Crater believes that emphasis of political moderation by Democratic front runners Andrew P. Miller, a former attorney general, and Clive L. DuVall II, a state senator from Fairfax County, will be fatal in a general election. "They are trying to appeal to what they think is a conservative Virginia electorate," she said. "The Republicans can do that better."
At 63, Crater is a veteran foe of the conservative political establishment. When she and her family moved to Fairfax County in 1942, she began her involvement in public life "working for improved schools for my children."
In those days, she recalls, her political opponent was Wallace Carper, chairman of the Fairfax supervisors and a member of the conservative Democratic organization fashioned by governor and later U.S. Sen. Harry F. Byrd. Jr.
Crater worked for such political causes as the creation of a county executive form of government and such political candidates as Ed Lynch, the first anti-Byrd Democrat elected to the General Assembly from Fairfax.
In 1971, she was a delegate to a Democratic convention called to nominate a candidate for lieutenant governor and a supporter there of former Del. Carrington Williams, now one of her opponents in the Senate race. In 1972, she was a McGovern delegate to the Democratic National Convention.

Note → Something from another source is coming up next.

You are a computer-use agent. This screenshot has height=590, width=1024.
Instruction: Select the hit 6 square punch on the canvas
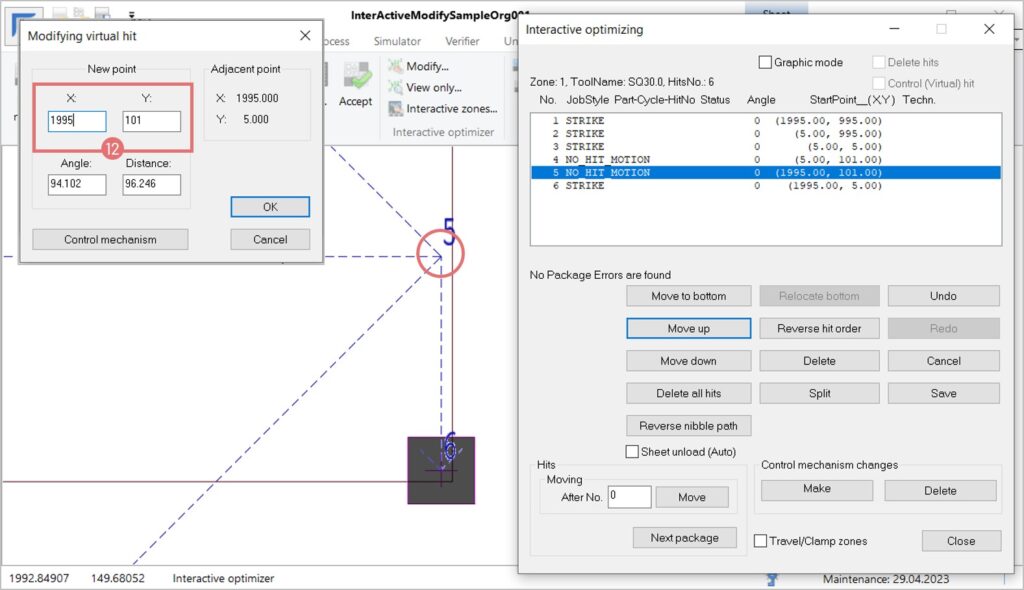click(x=441, y=470)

In 1973, Crater surprised many by collecting 10 per cent of the vote as an independent candidate for lieutenant governor. She spent only $15,000 but benefited from feminist support as an outspoken advocate of ratification of the proposed Equal Rights Amendment.
"I got more votes for the buck than any other statewide candidate," she says.

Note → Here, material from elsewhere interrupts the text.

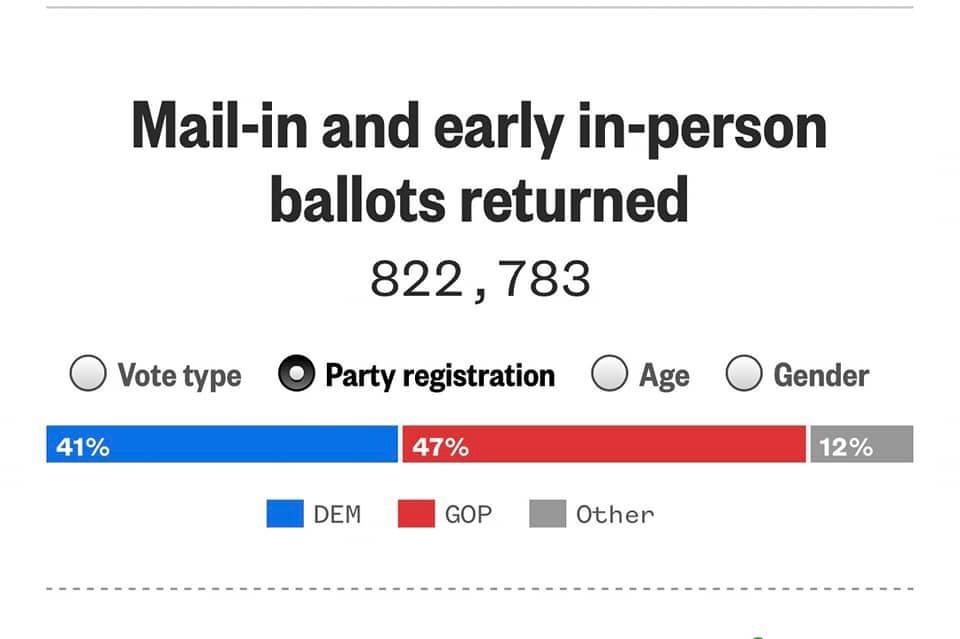Select the Party registration radio circle
960x639 pixels.
(x=296, y=373)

Crater came away from last November's National Women's Conference in Houston with a determination to run for office again. "The conference focused on the lack of representation of women in all parts of life, including politics," she said. "I think it's important for women to see a woman in this race. I think it's important for the delegates to the state convention to see a woman candidate."
In this campaign, Crater has called for extension of the period for ratification of the ERA, and believes she has forced some other candidates to take the same position.
She is an advocate of the Humphrey-Hawkins bill that would set a national goal of reducing the jobless rate to 4 percent by 1983, and require the president to propose a plan to get there.
She blames a large part of price inflation on defense spending and oil imports and as a result favors the Mc-Govern-Mitchel Itransfer of $11.8 billion from the defense budget to domestic programs and she calls for conservation and solar energy development. She believes nuclear power has been pushed beyond the limits of safe technology. "I'm a 'no nukes is good nukes' person," she said.
Crater considers herself the "party's strongest candidate" against the Republicans but also recognizes that no one gives her the slightest chance of winning the nomination. She concedes she will be lucky to get any publicly-committed delegates to the convention as a result of city and county mass meetings Saturday. Party rules require a candidate to have 20 per cent of those attending any one meeting to be entitled to delegates votes. Crater unsuccessfully opposed that rule.